In popular culture, Voodoo dolls are usually depicted as small, hand-made models fashioned to resemble the enemies of a Voodoo practitioner. By sticking pins into the doll, the practitioner is seen to magically inflict pain or disease upon those enemies. However, this is not an accurate representation of Voodoo practices.
The use of a doll or poppet to represent a person has deep roots in several traditions of folk magic and witchcraft. Such dolls were often crude figures made from twisted string or wax or carved from plant roots. Sometimes a personal object, such as a lock of hair, would be used to magically connect the doll to the person it was meant to represent. The spells performed on the doll were not always meant to bring harm. Such effigies could also be used for healing rituals.

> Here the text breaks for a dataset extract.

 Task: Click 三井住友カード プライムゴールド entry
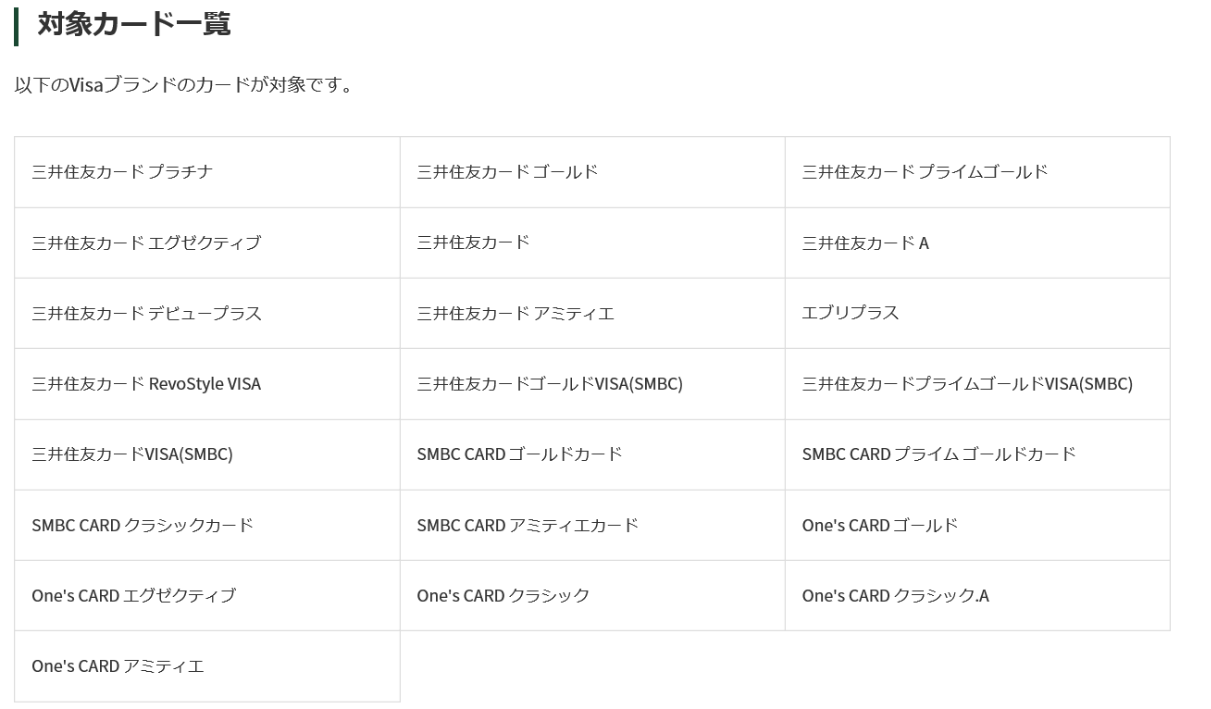[x=978, y=172]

Dolls of this type were not a part of the traditional religion called Voodoo, however. Voodoo was created by the descendants of African slaves brought to Haiti. Elements from traditional African religions were merged with elements from Roman Catholicism and created a hybrid religion. While magical rituals do have a place in traditional Voodoo, the fundamental principal of the religion is that everything is spirit. The primary goal of Voodoo is to serve the spirits by offering prayers and performing rituals in return for good health, protection and favorable outcomes. Practitioners of modern day New Orleans Voodoo often sell Voodoo dolls along with other more traditional items, but this is done primarily to satisfy the expectations of tourists.